Let’s look at the 2006 accident year as an example. We inflate that up to the 2007 accident year using the factor 1.07. Then we inflate it up to the 2009 accident year by using an extra factor of 1.09^2. Now we have to inflate it up to the 2010 accident year, using the appropriate inflation rate for that year… but hang on, the question doesn’t tell us what inflation rate to use for 2010, so we’ll just use the same as before and state the assumption that “inflation in 2010 is the same as in 2009”. So the total inflation factor for the 2006 accident year is 1.07*(1.09^2)*1.09.
 
Ah yes, I see your logic. It sounds like you’ve used a valid approach, given the information.

The examiners used a simpler method. Their interpretation is that any claim event occurring in 2007 (for example) will be exactly 7% bigger than a corresponding claim event occurring in 2006.

Notice that the question says 'estimate', so in practice a wide range of approaches was allowable as long as you stated your (suitable) assumptions.

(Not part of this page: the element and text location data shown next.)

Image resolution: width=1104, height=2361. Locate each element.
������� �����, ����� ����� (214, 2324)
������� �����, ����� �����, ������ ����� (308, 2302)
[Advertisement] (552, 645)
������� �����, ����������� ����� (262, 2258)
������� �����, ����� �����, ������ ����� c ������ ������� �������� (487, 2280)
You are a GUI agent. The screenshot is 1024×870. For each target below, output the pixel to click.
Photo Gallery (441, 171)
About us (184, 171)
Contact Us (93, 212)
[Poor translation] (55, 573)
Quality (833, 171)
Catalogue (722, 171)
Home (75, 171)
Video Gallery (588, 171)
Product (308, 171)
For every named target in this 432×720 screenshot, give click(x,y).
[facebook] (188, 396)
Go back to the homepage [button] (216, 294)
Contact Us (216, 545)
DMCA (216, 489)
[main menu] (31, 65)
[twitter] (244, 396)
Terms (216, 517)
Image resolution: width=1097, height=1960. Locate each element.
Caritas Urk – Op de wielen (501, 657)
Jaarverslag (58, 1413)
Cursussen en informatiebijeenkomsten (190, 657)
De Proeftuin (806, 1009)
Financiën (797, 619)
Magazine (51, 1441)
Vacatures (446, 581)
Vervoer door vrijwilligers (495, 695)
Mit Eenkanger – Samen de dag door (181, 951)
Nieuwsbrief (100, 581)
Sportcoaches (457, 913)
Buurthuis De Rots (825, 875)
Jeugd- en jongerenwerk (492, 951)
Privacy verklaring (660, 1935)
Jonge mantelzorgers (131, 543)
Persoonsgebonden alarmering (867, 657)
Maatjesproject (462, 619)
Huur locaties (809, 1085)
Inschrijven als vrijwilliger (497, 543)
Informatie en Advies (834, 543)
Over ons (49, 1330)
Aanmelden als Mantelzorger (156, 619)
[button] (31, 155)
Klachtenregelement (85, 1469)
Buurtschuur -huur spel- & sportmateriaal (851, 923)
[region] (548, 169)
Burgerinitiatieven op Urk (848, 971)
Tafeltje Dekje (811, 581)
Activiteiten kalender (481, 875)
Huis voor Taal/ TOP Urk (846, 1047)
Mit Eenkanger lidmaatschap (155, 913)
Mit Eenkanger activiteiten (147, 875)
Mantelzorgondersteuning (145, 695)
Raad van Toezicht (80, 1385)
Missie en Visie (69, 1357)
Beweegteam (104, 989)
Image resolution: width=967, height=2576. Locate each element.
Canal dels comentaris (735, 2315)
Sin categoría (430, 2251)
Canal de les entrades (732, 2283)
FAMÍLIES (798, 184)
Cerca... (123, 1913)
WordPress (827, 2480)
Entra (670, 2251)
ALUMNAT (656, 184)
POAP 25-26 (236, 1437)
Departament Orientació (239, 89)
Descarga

Let’s look at the 2006 accident year as an example. We inflate that up to the 2007 accident year using the factor 1.07. Then we inflate it up to the 2009 accident year by using an extra factor of 1.09^2. Now we have to inflate it up to the 2010 accident year, using the appropriate inflation rate for that year… but hang on, the question doesn’t tell us what inflation rate to use for 2010, so we’ll just use the same as before and state the assumption that “inflation in 2010 is the same as in 2009”. So the total inflation factor for the 2006 accident year is 1.07*(1.09^2)*1.09.

Thanks. The second point makes sense.

Going back to their method, I've never seen this before in any other exam questions - I always thought we inflate from the middle of the claim period to the middle of the exposure period in question. Could you suggest any other questions where they've used this method or am I OK to stick with line of thinking for the exam?